Duncan was born in London and known as ‘Ian’ from an early age. He was educated in Melbourne before gaining a doctorate at Cambridge University, his thesis being published as The High Court of Delegates. He was 41 and had arrived only seven weeks before, having been appointed to teach legal history and Roman law. The head of the University of Adelaide’s law school at the time was Professor Horst Lücke, who met Duncan on arrival and conveyed him to Lincoln College where he had rented a flat.
The southern bank of the River Torrens was a beat: a meeting place for homosexual men. At around 11 pm on 10 May Dr Duncan and another man, Roger James, had been thrown into the river by a group of men. James suffered a broken ankle; Duncan drowned. The murder shocked the community with allegations that police, engaged in their regular activity of ‘poofter bashing’, were involved.
It was a cruel irony that Duncan had come from Britain – which had decriminalised male homosexual acts in 1967 – to a country where they were still criminal in every state and territory. Attorney-General, Don Dunstan in 1965 had convinced Cabinet to introduce a decriminalisation Bill into the South Australian Parliament, but he had been blocked by the Labor Caucus.
The colonists had brought English law with them to Australia. It had never been codified against male homosexuality as such; its focus had always been on specific sexual behaviour. Buggery – anal sex – was first criminalised by Henry VIII in 1533, and in the beginning it was punishable by death. This code operated initially in every colony of Australia. It was not until 1859 – three years after the colony gained self-government – that the death penalty was removed in South Australia, although it had never been used. Over time the penalty was reduced from ten years to life imprisonment, to a maximum of ten years, though early on this included hard labour and even allowed for flogging. Key changes to South Australian law meant that, by 1935, attempting to procure or committing a male homosexual act whether in public or private was outlawed. These were the restrictions in place when Dr Duncan arrived.
At the inquest into the death three vice squad officers refused to answer all questions put to them, were suspended and later resigned from the police force. The coroner’s finding was death due to violence on the part of persons unknown. Public concern was so great that Murray Hill, a progressive member of the conservative side of politics – the Liberal and Country League Party – revealed that he would prepare a private member’s bill to enact decriminalisation. It was introduced into the Legislative Council on 26 July 1972.
The Bill was based on the 1967 British legislation.
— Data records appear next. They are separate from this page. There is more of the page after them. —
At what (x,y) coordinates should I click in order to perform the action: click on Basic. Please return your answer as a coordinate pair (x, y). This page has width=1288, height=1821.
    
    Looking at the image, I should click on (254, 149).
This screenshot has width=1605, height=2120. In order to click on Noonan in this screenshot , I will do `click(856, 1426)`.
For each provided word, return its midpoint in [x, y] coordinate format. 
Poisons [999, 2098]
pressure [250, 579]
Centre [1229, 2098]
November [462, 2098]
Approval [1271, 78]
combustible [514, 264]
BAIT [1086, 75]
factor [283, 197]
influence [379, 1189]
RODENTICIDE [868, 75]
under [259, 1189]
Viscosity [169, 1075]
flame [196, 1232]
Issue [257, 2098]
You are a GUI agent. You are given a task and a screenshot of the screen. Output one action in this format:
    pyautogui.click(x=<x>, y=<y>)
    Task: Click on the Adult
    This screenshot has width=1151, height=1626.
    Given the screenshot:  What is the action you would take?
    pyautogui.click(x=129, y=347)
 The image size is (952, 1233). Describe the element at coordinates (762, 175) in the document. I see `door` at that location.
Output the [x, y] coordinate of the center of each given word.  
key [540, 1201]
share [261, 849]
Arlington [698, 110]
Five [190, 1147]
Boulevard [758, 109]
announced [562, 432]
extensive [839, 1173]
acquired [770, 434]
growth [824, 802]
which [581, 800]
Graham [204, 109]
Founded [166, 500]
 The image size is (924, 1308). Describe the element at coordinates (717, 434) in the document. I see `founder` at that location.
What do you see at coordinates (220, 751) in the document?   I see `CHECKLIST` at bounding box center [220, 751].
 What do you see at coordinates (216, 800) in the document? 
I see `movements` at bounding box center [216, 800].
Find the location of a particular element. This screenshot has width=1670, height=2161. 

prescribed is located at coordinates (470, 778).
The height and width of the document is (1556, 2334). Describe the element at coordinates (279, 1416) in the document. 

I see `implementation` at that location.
It would allow consensual sexual acts in private between two men over the age of 21, even though females could consent to sexual activity in South Australia at the age of 17 and the legal age of adulthood in the state was 18. The Bill defined ‘in private’ as involving no more than two people and not ‘in a lavatory to which the public have or are permitted to have access’, a specific reference to beats.
Ren DeGaris, the leader of the Conservatives in the Legislative Council, introduced a devastating amendment to the Bill. He moved that a private, consensual act, committed between two men over 21, would exist only as a defence in court. It allowed for a measure of reform, inevitable and perhaps even necessary after the death of Dr Duncan, but meant that homosexual men would still be dragged before the courts with the attendant publicity. The amended Bill eventually passed both Houses of Parliament. Full decriminalisation thus had not been achieved.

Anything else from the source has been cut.